I understand that even those who see moral decline all around us wold agree that there are still plenty of people who live by the book, the argument I understand is that it's fewer and fewer of them.
But societal norms are matter of statistics - when a lot of people think cohabitation or divorce is ok, or that black people actually got it pretty good during the slavery years then those views are more acceptable.
I think that the evolution of societal norms is pretty well established - racism used to be far more acceptable than it is today and 'adultery' is far more acceptable than it used to be. Views on alcohol/opiates/narcotics/etc have even more complex development, after all US had a prohibition from 1920 until 1933.
Gallup has numbers on the view on abortion only since 1973 and there doesn't appear to be any dramatic change or trend.
One common theory for the spike in divorces in 1946 is that those who wanted to get divorced during the war may not have had the opportunity plus being apart for years has strained many marriages during the war. I.e. it's not a particularly bad year for moral living, just clearing a backlog from the war as well as the effect of the war itself.
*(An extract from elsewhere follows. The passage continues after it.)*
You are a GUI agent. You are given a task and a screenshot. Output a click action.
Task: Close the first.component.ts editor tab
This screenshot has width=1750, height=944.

Similarly the increase in divorce in the 70s tends to be attributed primarily on all states switching to allowing 'no-fault' divorces. Prior to that a divorce is an adversarial lawsuit where one party is trying to show the other is causing them big harm, while the other party defends themselves. Afterwards people could divorce simply because they do not want to be married anymore. I don't see how forcing people to be married despite them not wanting to is a good thing, so the low divorce rates before 1980 seems pretty much artificial - you have marriages in name only. I don't think people choose to divorce on a whim anymore than they decide to marry on a whim, and I'm uncomfortable categorizing divorced people as moral failures.
I think morality is a complex issue yet particularly prone to oversimplification which is not helpful.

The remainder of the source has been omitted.